_WHAT THE TASK REQUIRES:_
Please rewrite the rows below, swapping "Instruction" for "Goal" and leaving everything else unchanged.

Records of locating words and elements
==============================

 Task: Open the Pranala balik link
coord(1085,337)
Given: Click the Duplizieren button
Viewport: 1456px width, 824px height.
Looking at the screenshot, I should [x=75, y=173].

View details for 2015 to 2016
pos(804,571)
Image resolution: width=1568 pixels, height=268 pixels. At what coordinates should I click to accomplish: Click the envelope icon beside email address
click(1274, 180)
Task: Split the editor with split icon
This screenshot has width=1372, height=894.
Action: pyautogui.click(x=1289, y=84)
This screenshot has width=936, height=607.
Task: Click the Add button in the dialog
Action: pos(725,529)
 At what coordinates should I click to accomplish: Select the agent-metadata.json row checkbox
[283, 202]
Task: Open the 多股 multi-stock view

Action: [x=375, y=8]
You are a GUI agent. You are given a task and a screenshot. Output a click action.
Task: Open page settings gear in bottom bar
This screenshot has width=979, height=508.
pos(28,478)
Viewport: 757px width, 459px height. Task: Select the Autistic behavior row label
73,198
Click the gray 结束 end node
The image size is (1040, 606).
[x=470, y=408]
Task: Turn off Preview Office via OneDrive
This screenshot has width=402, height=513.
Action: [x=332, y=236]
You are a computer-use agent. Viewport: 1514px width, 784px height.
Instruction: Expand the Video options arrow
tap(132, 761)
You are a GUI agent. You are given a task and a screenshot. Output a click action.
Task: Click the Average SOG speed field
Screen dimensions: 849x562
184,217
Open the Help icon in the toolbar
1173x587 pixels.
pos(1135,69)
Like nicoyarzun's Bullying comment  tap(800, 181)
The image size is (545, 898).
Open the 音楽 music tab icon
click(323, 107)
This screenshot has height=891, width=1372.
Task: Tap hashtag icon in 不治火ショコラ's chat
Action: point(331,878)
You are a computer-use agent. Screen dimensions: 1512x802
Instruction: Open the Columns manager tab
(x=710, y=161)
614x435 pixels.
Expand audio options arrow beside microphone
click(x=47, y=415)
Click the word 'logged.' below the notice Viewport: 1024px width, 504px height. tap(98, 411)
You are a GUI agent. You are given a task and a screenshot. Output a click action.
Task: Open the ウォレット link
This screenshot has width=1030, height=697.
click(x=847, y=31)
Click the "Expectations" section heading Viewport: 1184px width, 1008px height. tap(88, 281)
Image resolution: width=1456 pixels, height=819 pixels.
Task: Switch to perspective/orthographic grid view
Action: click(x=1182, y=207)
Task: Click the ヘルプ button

==============================

_CORRECT RESPONSE:_
 Task: Open the Pranala balik link
coord(1085,337)
Given: Click the Duplizieren button
Viewport: 1456px width, 824px height.
Looking at the screenshot, I should [x=75, y=173].

View details for 2015 to 2016
pos(804,571)
Image resolution: width=1568 pixels, height=268 pixels. At what coordinates should I click to accomplish: Click the envelope icon beside email address
click(1274, 180)
Task: Split the editor with split icon
This screenshot has width=1372, height=894.
Action: pyautogui.click(x=1289, y=84)
This screenshot has width=936, height=607.
Task: Click the Add button in the dialog
Action: pos(725,529)
 At what coordinates should I click to accomplish: Select the agent-metadata.json row checkbox
[283, 202]
Task: Open the 多股 multi-stock view

Action: [x=375, y=8]
You are a GUI agent. You are given a task and a screenshot. Output a click action.
Task: Open page settings gear in bottom bar
This screenshot has width=979, height=508.
pos(28,478)
Viewport: 757px width, 459px height. Task: Select the Autistic behavior row label
73,198
Click the gray 结束 end node
The image size is (1040, 606).
[x=470, y=408]
Task: Turn off Preview Office via OneDrive
This screenshot has width=402, height=513.
Action: [x=332, y=236]
You are a computer-use agent. Viewport: 1514px width, 784px height.
Goal: Expand the Video options arrow
tap(132, 761)
You are a GUI agent. You are given a task and a screenshot. Output a click action.
Task: Click the Average SOG speed field
Screen dimensions: 849x562
184,217
Open the Help icon in the toolbar
1173x587 pixels.
pos(1135,69)
Like nicoyarzun's Bullying comment  tap(800, 181)
The image size is (545, 898).
Open the 音楽 music tab icon
click(323, 107)
This screenshot has height=891, width=1372.
Task: Tap hashtag icon in 不治火ショコラ's chat
Action: point(331,878)
You are a computer-use agent. Screen dimensions: 1512x802
Goal: Open the Columns manager tab
(x=710, y=161)
614x435 pixels.
Expand audio options arrow beside microphone
click(x=47, y=415)
Click the word 'logged.' below the notice Viewport: 1024px width, 504px height. tap(98, 411)
You are a GUI agent. You are given a task and a screenshot. Output a click action.
Task: Open the ウォレット link
This screenshot has width=1030, height=697.
click(x=847, y=31)
Click the "Expectations" section heading Viewport: 1184px width, 1008px height. tap(88, 281)
Image resolution: width=1456 pixels, height=819 pixels.
Task: Switch to perspective/orthographic grid view
Action: click(x=1182, y=207)
Task: Click the ヘルプ button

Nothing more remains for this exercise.